Records from a dataset
+--

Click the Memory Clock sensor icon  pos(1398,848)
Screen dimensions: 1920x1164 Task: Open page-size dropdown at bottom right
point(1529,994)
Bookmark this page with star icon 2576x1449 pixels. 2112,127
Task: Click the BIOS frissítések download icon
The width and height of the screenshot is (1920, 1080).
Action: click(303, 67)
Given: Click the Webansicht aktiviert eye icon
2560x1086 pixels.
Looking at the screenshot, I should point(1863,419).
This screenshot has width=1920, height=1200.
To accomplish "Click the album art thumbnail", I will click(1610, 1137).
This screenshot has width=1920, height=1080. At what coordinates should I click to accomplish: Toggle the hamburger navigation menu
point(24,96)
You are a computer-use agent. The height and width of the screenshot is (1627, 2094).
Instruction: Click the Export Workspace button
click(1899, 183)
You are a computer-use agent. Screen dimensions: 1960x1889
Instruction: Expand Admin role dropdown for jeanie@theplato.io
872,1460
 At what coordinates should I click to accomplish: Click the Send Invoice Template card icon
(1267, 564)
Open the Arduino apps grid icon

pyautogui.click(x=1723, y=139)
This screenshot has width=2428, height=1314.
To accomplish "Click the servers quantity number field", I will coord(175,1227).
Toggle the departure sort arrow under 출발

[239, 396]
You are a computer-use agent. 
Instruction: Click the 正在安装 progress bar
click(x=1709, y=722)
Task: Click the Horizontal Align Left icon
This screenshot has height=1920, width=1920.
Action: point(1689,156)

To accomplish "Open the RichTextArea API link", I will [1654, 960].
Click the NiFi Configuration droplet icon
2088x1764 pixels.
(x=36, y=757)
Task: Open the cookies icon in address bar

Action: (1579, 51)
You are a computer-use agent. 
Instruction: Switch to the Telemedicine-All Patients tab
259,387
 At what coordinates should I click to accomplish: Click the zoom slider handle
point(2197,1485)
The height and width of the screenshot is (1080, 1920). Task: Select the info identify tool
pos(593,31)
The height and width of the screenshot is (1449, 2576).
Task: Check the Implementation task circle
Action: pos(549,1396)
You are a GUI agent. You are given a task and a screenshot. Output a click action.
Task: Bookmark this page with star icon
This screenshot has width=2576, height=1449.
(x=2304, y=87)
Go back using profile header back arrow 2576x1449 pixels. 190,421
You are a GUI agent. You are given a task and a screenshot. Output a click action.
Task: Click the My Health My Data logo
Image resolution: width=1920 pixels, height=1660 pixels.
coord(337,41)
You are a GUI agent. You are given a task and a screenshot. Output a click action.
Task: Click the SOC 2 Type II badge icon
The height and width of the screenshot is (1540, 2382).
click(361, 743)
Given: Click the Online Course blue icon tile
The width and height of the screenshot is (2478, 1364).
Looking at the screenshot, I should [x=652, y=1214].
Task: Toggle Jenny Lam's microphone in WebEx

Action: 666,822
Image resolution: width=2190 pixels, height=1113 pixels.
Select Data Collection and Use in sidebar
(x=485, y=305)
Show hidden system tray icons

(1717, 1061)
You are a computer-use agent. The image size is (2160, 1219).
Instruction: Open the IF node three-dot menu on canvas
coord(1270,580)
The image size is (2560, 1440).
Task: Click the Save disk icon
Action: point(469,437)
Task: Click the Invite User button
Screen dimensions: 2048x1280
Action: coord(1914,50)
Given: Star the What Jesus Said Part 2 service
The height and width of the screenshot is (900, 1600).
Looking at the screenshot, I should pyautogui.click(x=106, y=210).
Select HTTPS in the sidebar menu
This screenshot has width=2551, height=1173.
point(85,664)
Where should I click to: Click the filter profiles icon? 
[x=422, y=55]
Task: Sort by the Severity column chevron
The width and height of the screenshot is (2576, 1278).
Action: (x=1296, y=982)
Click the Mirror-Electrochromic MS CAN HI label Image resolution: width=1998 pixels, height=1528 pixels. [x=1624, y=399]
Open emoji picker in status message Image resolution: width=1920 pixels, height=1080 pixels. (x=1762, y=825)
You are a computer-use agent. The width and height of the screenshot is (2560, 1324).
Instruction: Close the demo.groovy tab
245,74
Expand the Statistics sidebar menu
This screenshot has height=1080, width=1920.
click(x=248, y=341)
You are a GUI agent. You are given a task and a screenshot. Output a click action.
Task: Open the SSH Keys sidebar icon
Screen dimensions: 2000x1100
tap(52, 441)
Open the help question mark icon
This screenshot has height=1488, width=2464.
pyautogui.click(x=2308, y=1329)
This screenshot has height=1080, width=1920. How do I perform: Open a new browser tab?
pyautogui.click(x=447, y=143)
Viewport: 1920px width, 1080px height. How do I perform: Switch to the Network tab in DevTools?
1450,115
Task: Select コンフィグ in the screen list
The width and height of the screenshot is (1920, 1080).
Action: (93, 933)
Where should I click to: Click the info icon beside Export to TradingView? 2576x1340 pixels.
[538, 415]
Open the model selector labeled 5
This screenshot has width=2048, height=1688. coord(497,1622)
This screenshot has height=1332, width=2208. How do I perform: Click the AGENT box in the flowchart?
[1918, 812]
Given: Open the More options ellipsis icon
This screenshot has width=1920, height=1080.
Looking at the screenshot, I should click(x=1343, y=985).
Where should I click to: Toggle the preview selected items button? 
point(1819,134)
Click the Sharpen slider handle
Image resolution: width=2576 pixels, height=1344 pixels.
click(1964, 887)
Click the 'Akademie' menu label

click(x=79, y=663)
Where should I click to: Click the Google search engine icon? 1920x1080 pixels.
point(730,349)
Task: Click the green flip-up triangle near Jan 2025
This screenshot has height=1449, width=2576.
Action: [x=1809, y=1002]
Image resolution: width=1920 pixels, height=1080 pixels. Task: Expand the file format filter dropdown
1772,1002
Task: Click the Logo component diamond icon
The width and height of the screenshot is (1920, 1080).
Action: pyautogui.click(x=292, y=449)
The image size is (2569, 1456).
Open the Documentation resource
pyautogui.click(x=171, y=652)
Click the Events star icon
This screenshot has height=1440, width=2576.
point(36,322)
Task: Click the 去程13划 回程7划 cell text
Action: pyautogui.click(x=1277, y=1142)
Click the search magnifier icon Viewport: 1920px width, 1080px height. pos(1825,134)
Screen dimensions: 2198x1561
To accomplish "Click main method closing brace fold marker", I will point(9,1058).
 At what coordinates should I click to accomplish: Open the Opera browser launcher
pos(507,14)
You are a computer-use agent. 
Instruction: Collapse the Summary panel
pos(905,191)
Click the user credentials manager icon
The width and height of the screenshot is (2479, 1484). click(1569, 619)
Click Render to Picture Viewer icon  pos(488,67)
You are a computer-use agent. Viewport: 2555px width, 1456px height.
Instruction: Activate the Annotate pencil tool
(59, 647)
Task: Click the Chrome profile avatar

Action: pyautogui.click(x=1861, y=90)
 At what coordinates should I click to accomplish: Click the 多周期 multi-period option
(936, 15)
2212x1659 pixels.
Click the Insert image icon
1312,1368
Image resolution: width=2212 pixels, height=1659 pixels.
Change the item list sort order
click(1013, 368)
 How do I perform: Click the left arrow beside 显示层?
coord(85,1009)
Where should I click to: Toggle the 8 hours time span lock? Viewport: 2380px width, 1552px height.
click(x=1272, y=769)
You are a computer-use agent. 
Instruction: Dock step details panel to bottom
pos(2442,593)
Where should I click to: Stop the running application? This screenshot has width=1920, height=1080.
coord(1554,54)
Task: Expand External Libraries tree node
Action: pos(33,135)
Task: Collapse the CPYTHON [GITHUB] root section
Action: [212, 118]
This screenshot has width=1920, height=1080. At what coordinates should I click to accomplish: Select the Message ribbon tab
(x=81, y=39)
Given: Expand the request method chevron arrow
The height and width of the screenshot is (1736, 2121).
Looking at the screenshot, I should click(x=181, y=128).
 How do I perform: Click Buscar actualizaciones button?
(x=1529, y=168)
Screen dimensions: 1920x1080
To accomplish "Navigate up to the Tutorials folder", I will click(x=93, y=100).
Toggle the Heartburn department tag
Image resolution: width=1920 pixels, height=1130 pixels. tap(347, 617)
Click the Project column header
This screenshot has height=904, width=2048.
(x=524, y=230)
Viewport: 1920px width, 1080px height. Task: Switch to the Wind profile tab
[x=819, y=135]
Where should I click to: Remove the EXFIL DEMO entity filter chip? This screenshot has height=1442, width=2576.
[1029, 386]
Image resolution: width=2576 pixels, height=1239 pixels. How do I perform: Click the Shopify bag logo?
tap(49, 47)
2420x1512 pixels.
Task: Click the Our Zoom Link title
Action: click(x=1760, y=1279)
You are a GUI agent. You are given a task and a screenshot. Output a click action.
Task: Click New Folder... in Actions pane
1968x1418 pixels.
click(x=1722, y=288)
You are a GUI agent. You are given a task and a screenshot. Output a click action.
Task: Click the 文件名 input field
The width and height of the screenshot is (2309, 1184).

+--

• _What you will do_: Write out exactly the lines from the one with "Where should I click to: Remove" through the end of the records above, both ends included, and leave out all other lines.

• _Task solution_:
Where should I click to: Remove the EXFIL DEMO entity filter chip? This screenshot has height=1442, width=2576.
[1029, 386]
Image resolution: width=2576 pixels, height=1239 pixels. How do I perform: Click the Shopify bag logo?
tap(49, 47)
2420x1512 pixels.
Task: Click the Our Zoom Link title
Action: click(x=1760, y=1279)
You are a GUI agent. You are given a task and a screenshot. Output a click action.
Task: Click New Folder... in Actions pane
1968x1418 pixels.
click(x=1722, y=288)
You are a GUI agent. You are given a task and a screenshot. Output a click action.
Task: Click the 文件名 input field
The width and height of the screenshot is (2309, 1184).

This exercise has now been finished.